The evolution of digital publishing and e-reading has been long and winding, and at times it has seemed as if it circled back upon itself. From the need for wifi to the days of fully downloadable content to the return to connectivity in order to save space (and because let’s face it, wifi is one rung of Maslow’s Hierarchy of Needs), the mechanism by which we consume content continues to shift.
But there’s one well-documented truth about digital content that has been widely known for years, but still fails to meet users’ needs. More consumers than ever before continue to consume content on their smartphones, including full-length books, but the material is hardly suited for the small-screen space.
Until now…but Ambient Lit is so much more than just content designed for a smaller viewing space. The stories rely on information about the user’s surroundings, fed to it from the smartphone’s GPS and local weather data. This extraneous information immerses the reader in the story in ways that other formats cannot.
According to , “Open up the link to [the story] and the page will ask for your permission to use information like your location and your camera. When you agree, it uses three different data sets to personalize the story to your setting every time you read it: location, weather, and season. When you read the story on a rainy Monday in New York City, that’s referenced in the story.”
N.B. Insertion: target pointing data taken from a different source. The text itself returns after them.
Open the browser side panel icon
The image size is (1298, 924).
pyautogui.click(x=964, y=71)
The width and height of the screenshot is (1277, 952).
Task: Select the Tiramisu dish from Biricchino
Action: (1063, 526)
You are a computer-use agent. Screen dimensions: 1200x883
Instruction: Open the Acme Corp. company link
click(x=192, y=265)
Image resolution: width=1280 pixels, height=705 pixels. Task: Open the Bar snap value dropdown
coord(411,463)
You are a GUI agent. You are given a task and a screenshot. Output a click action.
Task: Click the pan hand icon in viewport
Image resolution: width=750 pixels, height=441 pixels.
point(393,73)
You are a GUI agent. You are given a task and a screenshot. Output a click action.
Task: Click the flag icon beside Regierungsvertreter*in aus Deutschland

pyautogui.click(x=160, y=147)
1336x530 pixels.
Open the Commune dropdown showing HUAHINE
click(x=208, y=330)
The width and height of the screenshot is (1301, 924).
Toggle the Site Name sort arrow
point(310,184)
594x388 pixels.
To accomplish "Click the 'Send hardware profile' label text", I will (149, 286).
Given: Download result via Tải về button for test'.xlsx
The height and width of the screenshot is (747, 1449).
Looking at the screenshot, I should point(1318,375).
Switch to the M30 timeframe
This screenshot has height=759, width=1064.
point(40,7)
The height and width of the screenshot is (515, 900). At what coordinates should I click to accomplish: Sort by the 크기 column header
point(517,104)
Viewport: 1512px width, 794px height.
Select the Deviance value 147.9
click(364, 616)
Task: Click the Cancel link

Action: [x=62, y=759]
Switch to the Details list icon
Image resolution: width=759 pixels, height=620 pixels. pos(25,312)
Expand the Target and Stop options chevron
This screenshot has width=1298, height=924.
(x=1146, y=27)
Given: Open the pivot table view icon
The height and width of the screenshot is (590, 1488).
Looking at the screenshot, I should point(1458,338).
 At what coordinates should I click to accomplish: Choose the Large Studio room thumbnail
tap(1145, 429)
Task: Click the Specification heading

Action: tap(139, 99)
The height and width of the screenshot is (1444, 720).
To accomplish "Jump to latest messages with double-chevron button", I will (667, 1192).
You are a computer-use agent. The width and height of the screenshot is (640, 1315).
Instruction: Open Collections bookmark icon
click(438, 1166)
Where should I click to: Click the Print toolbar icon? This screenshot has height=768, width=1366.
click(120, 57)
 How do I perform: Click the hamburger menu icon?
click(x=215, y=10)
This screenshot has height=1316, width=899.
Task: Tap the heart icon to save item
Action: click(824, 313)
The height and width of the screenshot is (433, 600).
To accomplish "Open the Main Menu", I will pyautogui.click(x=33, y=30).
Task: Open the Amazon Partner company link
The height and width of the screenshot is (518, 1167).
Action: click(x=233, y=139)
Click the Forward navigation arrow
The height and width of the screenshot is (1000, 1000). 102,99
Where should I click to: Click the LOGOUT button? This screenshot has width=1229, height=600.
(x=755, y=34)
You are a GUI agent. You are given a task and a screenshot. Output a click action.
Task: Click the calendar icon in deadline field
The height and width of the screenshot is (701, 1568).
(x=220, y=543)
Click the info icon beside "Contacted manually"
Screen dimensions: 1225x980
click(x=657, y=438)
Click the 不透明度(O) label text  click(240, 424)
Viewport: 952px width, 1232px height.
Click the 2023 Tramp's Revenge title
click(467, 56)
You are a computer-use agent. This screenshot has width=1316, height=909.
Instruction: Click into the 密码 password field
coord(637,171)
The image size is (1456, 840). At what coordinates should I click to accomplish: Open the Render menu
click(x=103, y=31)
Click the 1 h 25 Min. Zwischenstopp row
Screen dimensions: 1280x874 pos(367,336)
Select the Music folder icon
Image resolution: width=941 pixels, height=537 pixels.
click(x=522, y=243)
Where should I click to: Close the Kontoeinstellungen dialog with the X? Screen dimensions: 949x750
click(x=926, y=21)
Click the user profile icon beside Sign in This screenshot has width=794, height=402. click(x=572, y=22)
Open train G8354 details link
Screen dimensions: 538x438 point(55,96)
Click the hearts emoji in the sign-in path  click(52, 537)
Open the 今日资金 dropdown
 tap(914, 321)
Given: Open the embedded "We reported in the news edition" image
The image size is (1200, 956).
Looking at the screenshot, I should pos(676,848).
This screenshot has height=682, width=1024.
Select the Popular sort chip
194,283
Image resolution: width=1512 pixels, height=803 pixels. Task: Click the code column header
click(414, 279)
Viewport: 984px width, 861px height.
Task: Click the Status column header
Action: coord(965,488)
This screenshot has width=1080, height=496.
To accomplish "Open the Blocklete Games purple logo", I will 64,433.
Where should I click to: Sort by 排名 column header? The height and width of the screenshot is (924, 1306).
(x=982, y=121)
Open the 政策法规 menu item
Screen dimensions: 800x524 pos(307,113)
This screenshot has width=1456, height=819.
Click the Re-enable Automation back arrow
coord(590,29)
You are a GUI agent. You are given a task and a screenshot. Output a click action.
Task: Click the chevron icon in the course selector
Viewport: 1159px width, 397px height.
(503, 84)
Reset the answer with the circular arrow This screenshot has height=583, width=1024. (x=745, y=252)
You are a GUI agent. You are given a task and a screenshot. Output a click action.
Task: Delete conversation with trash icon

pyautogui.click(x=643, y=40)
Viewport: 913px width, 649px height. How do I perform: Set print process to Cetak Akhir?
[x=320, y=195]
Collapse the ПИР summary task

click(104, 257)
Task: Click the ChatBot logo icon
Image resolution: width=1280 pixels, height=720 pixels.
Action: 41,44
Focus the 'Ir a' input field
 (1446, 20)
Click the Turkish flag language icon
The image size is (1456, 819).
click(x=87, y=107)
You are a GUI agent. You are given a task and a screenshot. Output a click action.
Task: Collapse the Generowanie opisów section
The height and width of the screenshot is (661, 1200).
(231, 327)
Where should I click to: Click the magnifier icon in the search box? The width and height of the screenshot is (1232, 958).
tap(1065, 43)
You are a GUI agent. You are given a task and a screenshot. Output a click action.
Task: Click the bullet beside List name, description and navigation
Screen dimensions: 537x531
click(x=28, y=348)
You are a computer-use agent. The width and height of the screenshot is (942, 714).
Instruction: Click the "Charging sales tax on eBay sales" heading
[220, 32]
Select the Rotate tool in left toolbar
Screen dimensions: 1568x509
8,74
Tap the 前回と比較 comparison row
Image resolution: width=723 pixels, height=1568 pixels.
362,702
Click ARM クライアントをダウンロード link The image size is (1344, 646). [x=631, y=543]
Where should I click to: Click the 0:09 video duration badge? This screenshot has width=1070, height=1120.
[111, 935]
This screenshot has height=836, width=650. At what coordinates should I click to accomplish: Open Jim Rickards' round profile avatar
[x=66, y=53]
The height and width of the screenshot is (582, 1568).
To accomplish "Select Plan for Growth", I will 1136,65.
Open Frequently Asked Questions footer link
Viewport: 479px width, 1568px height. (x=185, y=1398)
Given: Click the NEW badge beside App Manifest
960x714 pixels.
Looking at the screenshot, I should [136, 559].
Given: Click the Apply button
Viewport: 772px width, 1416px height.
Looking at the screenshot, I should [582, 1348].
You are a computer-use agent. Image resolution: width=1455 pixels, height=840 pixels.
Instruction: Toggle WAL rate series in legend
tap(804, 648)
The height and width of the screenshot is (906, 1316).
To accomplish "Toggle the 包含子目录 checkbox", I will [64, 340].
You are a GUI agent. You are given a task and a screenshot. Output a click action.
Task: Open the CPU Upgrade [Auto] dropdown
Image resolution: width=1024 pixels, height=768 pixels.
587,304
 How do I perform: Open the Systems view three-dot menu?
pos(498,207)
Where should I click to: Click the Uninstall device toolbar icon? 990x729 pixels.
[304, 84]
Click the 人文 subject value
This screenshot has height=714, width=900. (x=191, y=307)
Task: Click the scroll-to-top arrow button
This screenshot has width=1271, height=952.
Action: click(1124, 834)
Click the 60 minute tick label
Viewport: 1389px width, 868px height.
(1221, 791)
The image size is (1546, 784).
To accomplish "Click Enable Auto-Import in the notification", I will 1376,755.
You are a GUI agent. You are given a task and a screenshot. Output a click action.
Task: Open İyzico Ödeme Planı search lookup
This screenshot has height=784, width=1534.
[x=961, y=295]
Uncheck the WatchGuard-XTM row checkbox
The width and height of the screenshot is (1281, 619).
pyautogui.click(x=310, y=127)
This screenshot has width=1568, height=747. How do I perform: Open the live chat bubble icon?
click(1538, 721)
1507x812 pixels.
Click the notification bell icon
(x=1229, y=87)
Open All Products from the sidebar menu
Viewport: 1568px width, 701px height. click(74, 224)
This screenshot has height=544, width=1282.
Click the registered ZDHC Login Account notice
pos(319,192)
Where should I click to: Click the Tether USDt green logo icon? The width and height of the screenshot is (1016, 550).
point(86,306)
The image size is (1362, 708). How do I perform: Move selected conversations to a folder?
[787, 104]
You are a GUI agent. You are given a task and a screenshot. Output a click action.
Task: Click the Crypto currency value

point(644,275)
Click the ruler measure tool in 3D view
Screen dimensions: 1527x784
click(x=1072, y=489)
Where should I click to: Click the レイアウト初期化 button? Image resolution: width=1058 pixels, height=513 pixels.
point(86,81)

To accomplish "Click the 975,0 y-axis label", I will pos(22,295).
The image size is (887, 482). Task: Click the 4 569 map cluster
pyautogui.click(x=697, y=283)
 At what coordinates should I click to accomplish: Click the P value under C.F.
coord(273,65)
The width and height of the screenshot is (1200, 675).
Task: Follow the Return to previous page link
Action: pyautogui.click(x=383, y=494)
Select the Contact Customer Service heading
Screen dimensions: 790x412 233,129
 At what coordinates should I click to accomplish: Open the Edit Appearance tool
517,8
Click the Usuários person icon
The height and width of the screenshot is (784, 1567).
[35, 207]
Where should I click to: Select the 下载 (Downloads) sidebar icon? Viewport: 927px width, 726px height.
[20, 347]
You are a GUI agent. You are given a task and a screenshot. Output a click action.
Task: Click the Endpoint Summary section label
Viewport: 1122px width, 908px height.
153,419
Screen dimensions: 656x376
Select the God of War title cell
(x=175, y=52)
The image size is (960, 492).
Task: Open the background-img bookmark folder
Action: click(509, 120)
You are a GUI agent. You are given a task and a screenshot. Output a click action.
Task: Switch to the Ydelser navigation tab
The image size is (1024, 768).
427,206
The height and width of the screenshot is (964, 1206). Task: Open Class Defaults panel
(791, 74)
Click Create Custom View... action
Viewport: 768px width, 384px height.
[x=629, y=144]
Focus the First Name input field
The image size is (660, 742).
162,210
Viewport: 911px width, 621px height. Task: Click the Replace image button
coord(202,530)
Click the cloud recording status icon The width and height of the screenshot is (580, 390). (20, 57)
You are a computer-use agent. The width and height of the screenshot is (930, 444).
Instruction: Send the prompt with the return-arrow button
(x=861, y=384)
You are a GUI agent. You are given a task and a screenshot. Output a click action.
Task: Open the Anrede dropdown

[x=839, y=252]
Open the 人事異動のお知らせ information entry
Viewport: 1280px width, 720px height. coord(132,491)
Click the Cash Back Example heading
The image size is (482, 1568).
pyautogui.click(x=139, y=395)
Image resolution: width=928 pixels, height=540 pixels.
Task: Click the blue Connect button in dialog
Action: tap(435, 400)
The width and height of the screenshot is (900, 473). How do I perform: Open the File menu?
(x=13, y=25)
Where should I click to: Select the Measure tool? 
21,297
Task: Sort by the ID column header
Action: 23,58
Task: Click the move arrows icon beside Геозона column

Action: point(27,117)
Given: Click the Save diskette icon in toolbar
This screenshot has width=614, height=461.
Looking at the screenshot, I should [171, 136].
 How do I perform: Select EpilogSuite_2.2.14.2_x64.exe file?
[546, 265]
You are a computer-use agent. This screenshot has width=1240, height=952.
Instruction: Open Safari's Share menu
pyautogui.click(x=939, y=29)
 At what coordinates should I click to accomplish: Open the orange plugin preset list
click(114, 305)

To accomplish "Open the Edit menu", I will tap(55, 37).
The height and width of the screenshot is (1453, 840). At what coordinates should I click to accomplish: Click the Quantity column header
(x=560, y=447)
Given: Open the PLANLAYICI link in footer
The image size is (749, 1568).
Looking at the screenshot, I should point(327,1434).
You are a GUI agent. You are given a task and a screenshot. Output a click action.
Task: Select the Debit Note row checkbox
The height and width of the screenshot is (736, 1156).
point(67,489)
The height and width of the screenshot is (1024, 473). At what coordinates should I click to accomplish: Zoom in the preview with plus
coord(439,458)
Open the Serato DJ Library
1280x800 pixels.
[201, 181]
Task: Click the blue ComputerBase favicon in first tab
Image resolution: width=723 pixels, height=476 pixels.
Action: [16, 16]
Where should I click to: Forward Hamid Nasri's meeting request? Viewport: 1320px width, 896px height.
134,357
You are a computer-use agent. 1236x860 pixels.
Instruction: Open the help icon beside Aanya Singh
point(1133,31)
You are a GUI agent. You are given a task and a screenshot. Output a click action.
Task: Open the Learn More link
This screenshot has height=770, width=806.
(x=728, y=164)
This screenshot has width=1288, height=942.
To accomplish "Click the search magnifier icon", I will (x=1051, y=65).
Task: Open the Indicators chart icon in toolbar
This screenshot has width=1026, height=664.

The goal is a seamless immersion in the story, of course, and not an “omg I’m in New York!” distraction. It makes the reader connect quickly with the content rather than have to build subconscious connections with the story. However, some of the “bells and whistles” approaches to reading–such as soundtracks and moving images within the pages–have not caught on in the widespread way their startup creators had hoped. It remains to be seen whether Ambient Lit’s approach is timely, and whether readers are finally ready to embrace this type of evolution.